Pelvic floor friendly exercise for aqua

Aqua exercise, which is different from swimming, focuses on how to be as inefficient as possible to create caloric burning effect. The most effective way to do this is to use the properties of water, buoyancy, resistance and turbulence in an upright position.

Aqua and the pelvic floor

Exercising in water has many positive benefits for the pelvic floor. It creates less load on the pelvic floor because the body is more buoyant, thus weighing less. This means that traditional movements on land like jumping jacks, which can be problematic, are safer when performed in the water at a specific speed.

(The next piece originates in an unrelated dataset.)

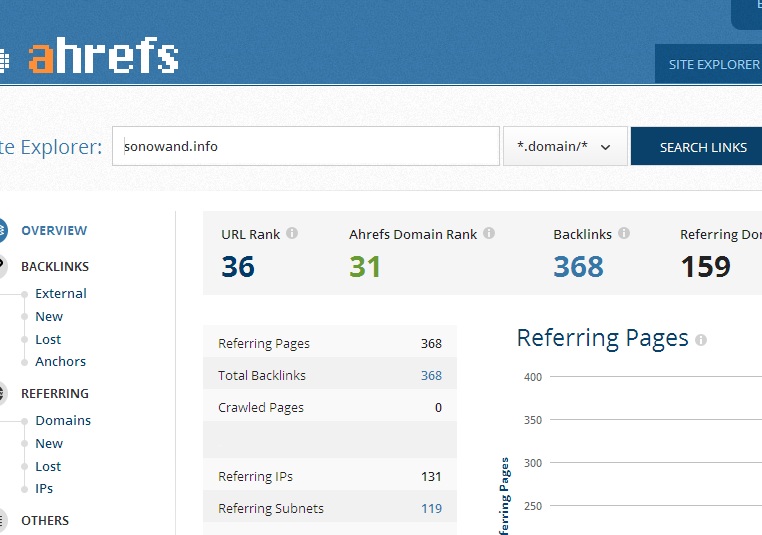Screen dimensions: 762x535
Task: Click the Backlinks sidebar section icon
Action: click(3, 267)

In fact, the faster the movement in the water, the more the pelvic floor and other core muscles instinctively activate to manage the resistance and turbulence that is created. This also means that slow and large rebounding movements, like a wide and slow jumping jack, create potential issues for the pelvic floor. As such, faster movements are recommended.

WATCH: Tips on jumping jacks for aqua instructors

Women at aqua exercise class

Using equipment

There are benefits of using equipment like dumbbells and noodles in the water. When pushing equipment down into the water, focus on the pelvic floor and lift in correspondence to the resistance being felt in the upper body.

Any exercise that uses the equipment to float the body in the water has no negative effects on the pelvic floor, and is therefore recommended as pelvic floor appropriate activity. These exercises can help increase both muscular strength and endurance and can also be used for cardiovascular conditioning, making them ideal for anyone with pelvic floor issues.

The only item of buoyancy equipment that has potential issues is the buoyancy belt. This wraps firmly around the waist to help support the body in the water to do suspended exercises. Like most corset-like garments and weight training tools like a weight belt, this has other implications for the pelvic floor.

Buoyancy belts are required to be worn tight against the mid-section, otherwise they float off the body. This tightening through the mid-section, coupled with the decreased lung capacity which can encourage smaller sips of breath and breath holding, will create downward pressure on the pelvic floor. Most programs will have the belt in place for up to 60 minutes, so the length of time will also create fatigue in the pelvic floor.

To be able to continue participating in deep water programs, ankle cuffs or using a noodle under the body or arms is recommended.

Water provides good support for the pelvic floor and is a great option for women who are overweight, are pregnant, or who have joint problems that limits their ability to exercise on land.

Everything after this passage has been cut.